Reproduce all records exactly.

- [Study material]:
··········
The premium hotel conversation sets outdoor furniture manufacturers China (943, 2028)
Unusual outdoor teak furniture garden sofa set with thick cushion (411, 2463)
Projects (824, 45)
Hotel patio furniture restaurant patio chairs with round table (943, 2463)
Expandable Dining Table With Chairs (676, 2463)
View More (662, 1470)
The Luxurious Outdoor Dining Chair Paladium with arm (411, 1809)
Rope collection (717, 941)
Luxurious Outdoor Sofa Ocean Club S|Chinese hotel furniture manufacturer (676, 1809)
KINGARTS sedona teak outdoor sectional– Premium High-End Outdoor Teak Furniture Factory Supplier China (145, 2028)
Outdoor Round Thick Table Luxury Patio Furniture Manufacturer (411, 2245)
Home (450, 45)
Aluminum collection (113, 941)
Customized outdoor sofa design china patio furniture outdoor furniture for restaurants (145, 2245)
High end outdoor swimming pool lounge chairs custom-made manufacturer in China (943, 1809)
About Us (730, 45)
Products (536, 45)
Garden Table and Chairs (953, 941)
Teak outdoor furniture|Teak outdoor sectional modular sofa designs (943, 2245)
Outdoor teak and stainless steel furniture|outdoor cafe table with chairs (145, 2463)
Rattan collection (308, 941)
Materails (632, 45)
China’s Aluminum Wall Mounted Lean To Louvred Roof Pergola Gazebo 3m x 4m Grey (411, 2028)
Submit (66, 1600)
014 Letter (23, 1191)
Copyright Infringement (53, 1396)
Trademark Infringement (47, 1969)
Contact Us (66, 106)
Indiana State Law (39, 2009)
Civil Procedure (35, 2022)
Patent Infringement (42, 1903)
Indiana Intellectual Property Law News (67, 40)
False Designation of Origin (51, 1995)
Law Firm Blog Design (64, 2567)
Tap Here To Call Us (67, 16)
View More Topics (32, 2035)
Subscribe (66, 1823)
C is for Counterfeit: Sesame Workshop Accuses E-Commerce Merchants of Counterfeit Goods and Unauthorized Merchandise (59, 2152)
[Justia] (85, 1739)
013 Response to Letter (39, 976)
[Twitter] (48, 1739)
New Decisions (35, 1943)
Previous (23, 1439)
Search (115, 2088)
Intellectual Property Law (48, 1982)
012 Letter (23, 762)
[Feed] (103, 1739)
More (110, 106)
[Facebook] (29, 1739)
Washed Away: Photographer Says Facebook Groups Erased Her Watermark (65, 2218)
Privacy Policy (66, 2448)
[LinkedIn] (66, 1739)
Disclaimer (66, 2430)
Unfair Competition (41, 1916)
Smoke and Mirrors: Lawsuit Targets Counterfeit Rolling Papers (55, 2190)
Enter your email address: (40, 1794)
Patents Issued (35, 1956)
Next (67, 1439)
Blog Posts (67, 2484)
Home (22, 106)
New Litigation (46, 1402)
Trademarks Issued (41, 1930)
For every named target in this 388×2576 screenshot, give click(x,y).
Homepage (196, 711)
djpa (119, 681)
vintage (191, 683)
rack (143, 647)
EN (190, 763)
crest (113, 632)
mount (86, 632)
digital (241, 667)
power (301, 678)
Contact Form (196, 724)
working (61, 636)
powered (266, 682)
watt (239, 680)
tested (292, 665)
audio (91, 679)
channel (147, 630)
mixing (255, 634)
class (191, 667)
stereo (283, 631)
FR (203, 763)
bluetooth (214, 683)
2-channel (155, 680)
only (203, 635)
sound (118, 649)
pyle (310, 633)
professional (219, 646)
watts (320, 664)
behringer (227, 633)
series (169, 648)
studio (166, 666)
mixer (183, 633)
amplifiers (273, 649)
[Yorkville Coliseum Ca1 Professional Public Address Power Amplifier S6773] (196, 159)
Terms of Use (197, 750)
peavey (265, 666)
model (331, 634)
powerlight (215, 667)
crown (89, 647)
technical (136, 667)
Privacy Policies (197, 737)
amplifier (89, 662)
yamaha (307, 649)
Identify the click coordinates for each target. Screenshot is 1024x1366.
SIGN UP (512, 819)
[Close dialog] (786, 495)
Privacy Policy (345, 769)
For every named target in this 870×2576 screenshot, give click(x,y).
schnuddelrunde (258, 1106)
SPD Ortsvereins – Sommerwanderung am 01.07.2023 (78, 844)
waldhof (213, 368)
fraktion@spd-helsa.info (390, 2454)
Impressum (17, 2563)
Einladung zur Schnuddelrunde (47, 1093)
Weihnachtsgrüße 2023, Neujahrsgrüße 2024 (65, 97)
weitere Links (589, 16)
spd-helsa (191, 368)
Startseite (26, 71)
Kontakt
··········
- [Result for this task]:
The premium hotel conversation sets outdoor furniture manufacturers China (943, 2028)
Unusual outdoor teak furniture garden sofa set with thick cushion (411, 2463)
Projects (824, 45)
Hotel patio furniture restaurant patio chairs with round table (943, 2463)
Expandable Dining Table With Chairs (676, 2463)
View More (662, 1470)
The Luxurious Outdoor Dining Chair Paladium with arm (411, 1809)
Rope collection (717, 941)
Luxurious Outdoor Sofa Ocean Club S|Chinese hotel furniture manufacturer (676, 1809)
KINGARTS sedona teak outdoor sectional– Premium High-End Outdoor Teak Furniture Factory Supplier China (145, 2028)
Outdoor Round Thick Table Luxury Patio Furniture Manufacturer (411, 2245)
Home (450, 45)
Aluminum collection (113, 941)
Customized outdoor sofa design china patio furniture outdoor furniture for restaurants (145, 2245)
High end outdoor swimming pool lounge chairs custom-made manufacturer in China (943, 1809)
About Us (730, 45)
Products (536, 45)
Garden Table and Chairs (953, 941)
Teak outdoor furniture|Teak outdoor sectional modular sofa designs (943, 2245)
Outdoor teak and stainless steel furniture|outdoor cafe table with chairs (145, 2463)
Rattan collection (308, 941)
Materails (632, 45)
China’s Aluminum Wall Mounted Lean To Louvred Roof Pergola Gazebo 3m x 4m Grey (411, 2028)
Submit (66, 1600)
014 Letter (23, 1191)
Copyright Infringement (53, 1396)
Trademark Infringement (47, 1969)
Contact Us (66, 106)
Indiana State Law (39, 2009)
Civil Procedure (35, 2022)
Patent Infringement (42, 1903)
Indiana Intellectual Property Law News (67, 40)
False Designation of Origin (51, 1995)
Law Firm Blog Design (64, 2567)
Tap Here To Call Us (67, 16)
View More Topics (32, 2035)
Subscribe (66, 1823)
C is for Counterfeit: Sesame Workshop Accuses E-Commerce Merchants of Counterfeit Goods and Unauthorized Merchandise (59, 2152)
[Justia] (85, 1739)
013 Response to Letter (39, 976)
[Twitter] (48, 1739)
New Decisions (35, 1943)
Previous (23, 1439)
Search (115, 2088)
Intellectual Property Law (48, 1982)
012 Letter (23, 762)
[Feed] (103, 1739)
More (110, 106)
[Facebook] (29, 1739)
Washed Away: Photographer Says Facebook Groups Erased Her Watermark (65, 2218)
Privacy Policy (66, 2448)
[LinkedIn] (66, 1739)
Disclaimer (66, 2430)
Unfair Competition (41, 1916)
Smoke and Mirrors: Lawsuit Targets Counterfeit Rolling Papers (55, 2190)
Enter your email address: (40, 1794)
Patents Issued (35, 1956)
Next (67, 1439)
Blog Posts (67, 2484)
Home (22, 106)
New Litigation (46, 1402)
Trademarks Issued (41, 1930)
For every named target in this 388×2576 screenshot, give click(x,y).
Homepage (196, 711)
djpa (119, 681)
vintage (191, 683)
rack (143, 647)
EN (190, 763)
crest (113, 632)
mount (86, 632)
digital (241, 667)
power (301, 678)
Contact Form (196, 724)
working (61, 636)
powered (266, 682)
watt (239, 680)
tested (292, 665)
audio (91, 679)
channel (147, 630)
mixing (255, 634)
class (191, 667)
stereo (283, 631)
FR (203, 763)
bluetooth (214, 683)
2-channel (155, 680)
only (203, 635)
sound (118, 649)
pyle (310, 633)
professional (219, 646)
watts (320, 664)
behringer (227, 633)
series (169, 648)
studio (166, 666)
mixer (183, 633)
amplifiers (273, 649)
[Yorkville Coliseum Ca1 Professional Public Address Power Amplifier S6773] (196, 159)
Terms of Use (197, 750)
peavey (265, 666)
model (331, 634)
powerlight (215, 667)
crown (89, 647)
technical (136, 667)
Privacy Policies (197, 737)
amplifier (89, 662)
yamaha (307, 649)
Identify the click coordinates for each target. Screenshot is 1024x1366.
SIGN UP (512, 819)
[Close dialog] (786, 495)
Privacy Policy (345, 769)
For every named target in this 870×2576 screenshot, give click(x,y).
schnuddelrunde (258, 1106)
SPD Ortsvereins – Sommerwanderung am 01.07.2023 (78, 844)
waldhof (213, 368)
fraktion@spd-helsa.info (390, 2454)
Impressum (17, 2563)
Einladung zur Schnuddelrunde (47, 1093)
Weihnachtsgrüße 2023, Neujahrsgrüße 2024 (65, 97)
weitere Links (589, 16)
spd-helsa (191, 368)
Startseite (26, 71)
Kontakt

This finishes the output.